The writings of Augustine of Hippo (354-430), said Dr McGowan, “have had enormous significance and influence for Christians – although his struggles with his own sexuality have burdened his latter-day reputation.

“Some modern Christians”, he said, “are also understandably wary of his time-bound views about gender, and of his Neoplatonist philosophical leanings with their emphasis on the spiritual at the possible expense of the material.”

The story of Augustine’s conversion has a visionary quality to it, suggested Dr McGowan – he hears a voice like a child’s, calling him to “tolle lege, tolle lege… take and read, take and read”.

He took that to mean that he should pick up Paul’s Letter to the Romans, which was close to his hand at the time – and the reading of that letter helped seal his commitment to an ascetic Christianity and his progress to baptism.

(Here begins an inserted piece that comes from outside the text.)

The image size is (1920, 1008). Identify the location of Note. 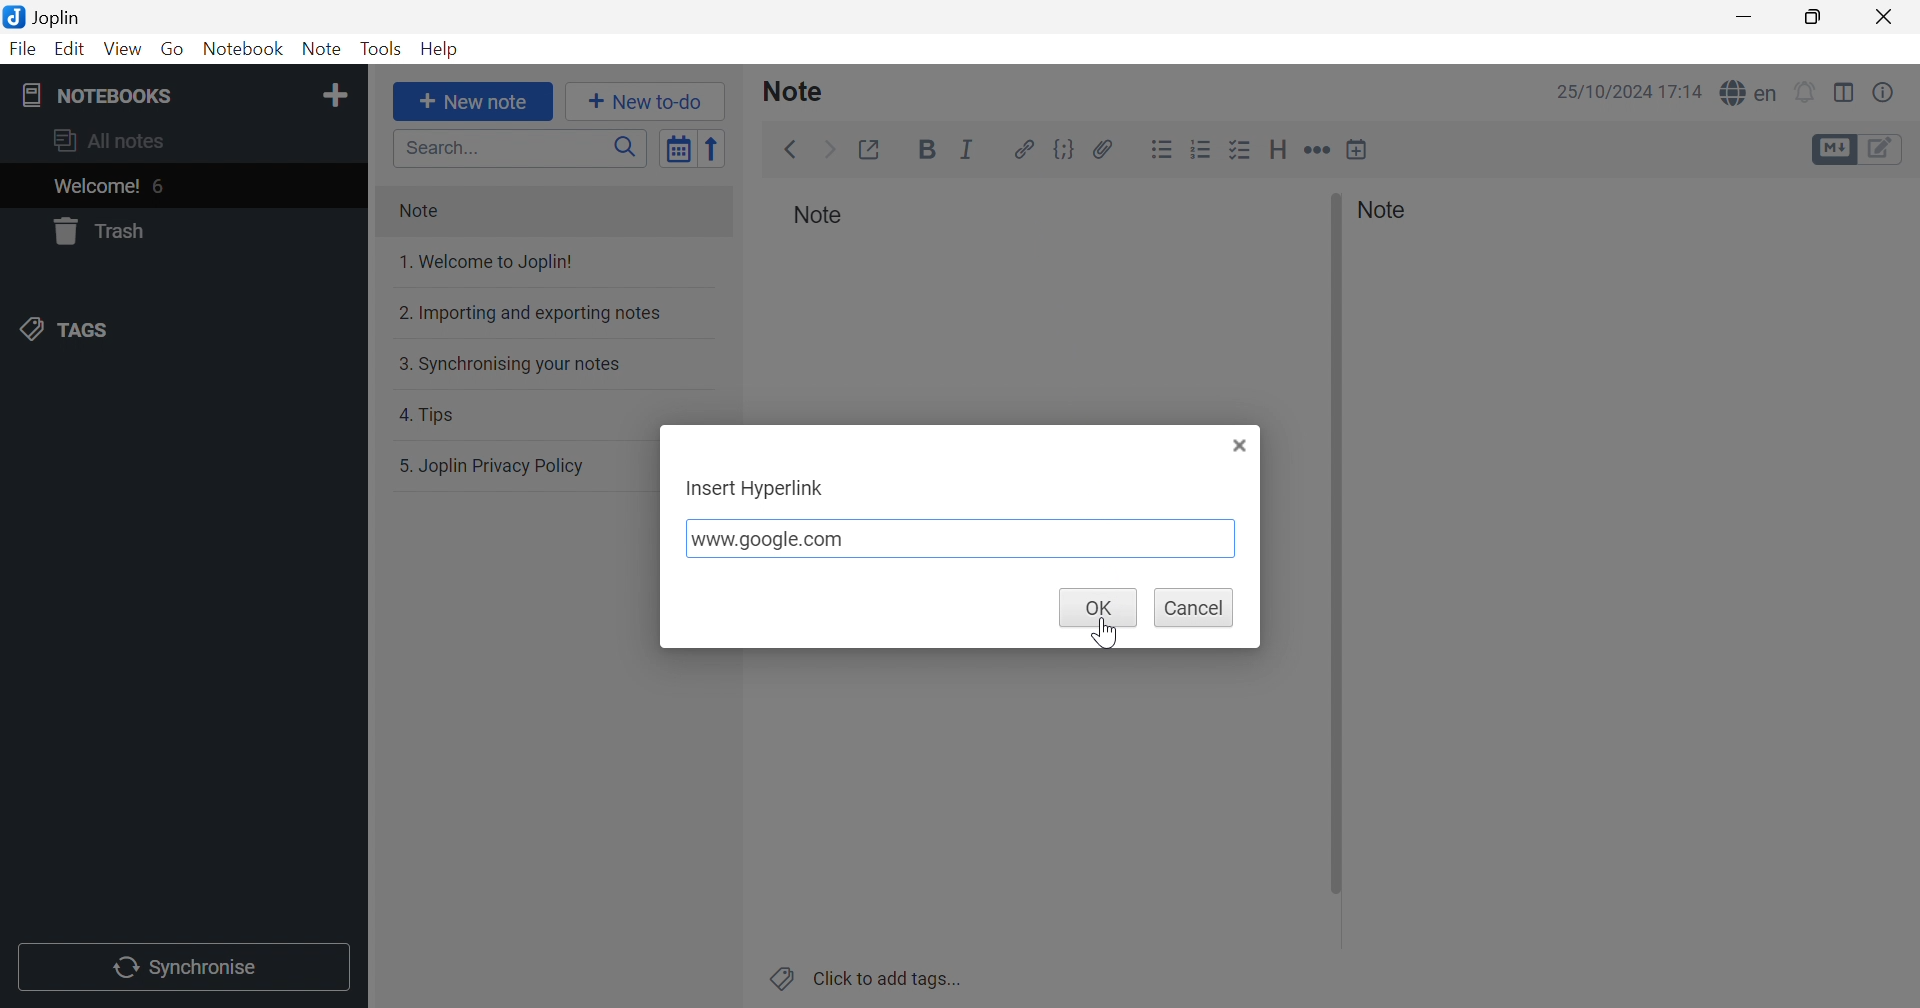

“But for our purposes,” said Dr McGowan, “the vision at Ostia shared by Augustine and his mother Monica is more relevant:

“We then were conversing alone very pleasantly, and ‘forgetting those things which are behind, and reaching forth unto those things which are before’, we were seeking between ourselves in the presence of the Truth, which Thou art, of what nature the eternal life of the saints would be, which eye hath not seen, nor ear heard, neither hath entered into the heart of man.

“But yet we opened wide the mouth of our heart, after those supernal streams of Thy fountain, ‘the fountain of life’, which is ‘with Thee’, that being sprinkled with it according to our capacity, we might in some measure weigh so high a mystery.

‘…we, lifting ourselves with a more ardent affection… did gradually pass through all corporeal things, and even the heaven itself, when sun, and moon, and stars shine upon the earth; yea, we soared higher yet by inward musing, and discoursing, and admiring Thy works; and we came to our own minds, and went beyond them, that we might advance as high as that region of unfailing plenty, where Thou feedest Israel forever with the food of truth, and where life is that Wisdom by whom all these things are made, both which have been, and which are to come; and she is not made, but is as she hath been, and so shall ever be.

‘And while we were thus speaking, and straining after her (ie Wisdom) we slightly topuched her with the whole effort of our heart; and we sighed and there left bound ‘the first-fruits of the “spirit’ and returned to the noise of our own mouth, where the word uttered has both beginning and end.”

This vision, suggested Dr McGowan, is not quite a dream like Perpetua’s – in that it is really a conversation about the divine order of the world, “but one which involves a shared transition from physical to spiritual speech, and contemplation of that divine Wisdom by whom all the world was made.”

Augustine’s vision at Ostia has at least two striking elements, he suggested.

“One is its presentation of Augustine’s view of the world as divinely-ordered beauty, extending from the gracious act of a transcendent creator.

“For Augustine the world is good, and evil is no-thing, not an essential reality.

“Sin is the disorder that comes through the improper exercise of power – libido dominandi – whereby we seek to use and abuse what is not ours rather than celebrating our true callings and responsibilities.

“This vision has much to offer Christian thinking about ecology, I suspect.

“Secondly, his vision is social, characterized by the love he shares with Monica.

“Augustine does not see spiritual enlightenment as the expression of personal spirituality but as the outgrowth of the practice of charity, or love.

“His hermeneutic of charity,” Dr McGowan suggested, “is a powerful test to apply to any quest for religious, or other, fulfillment.”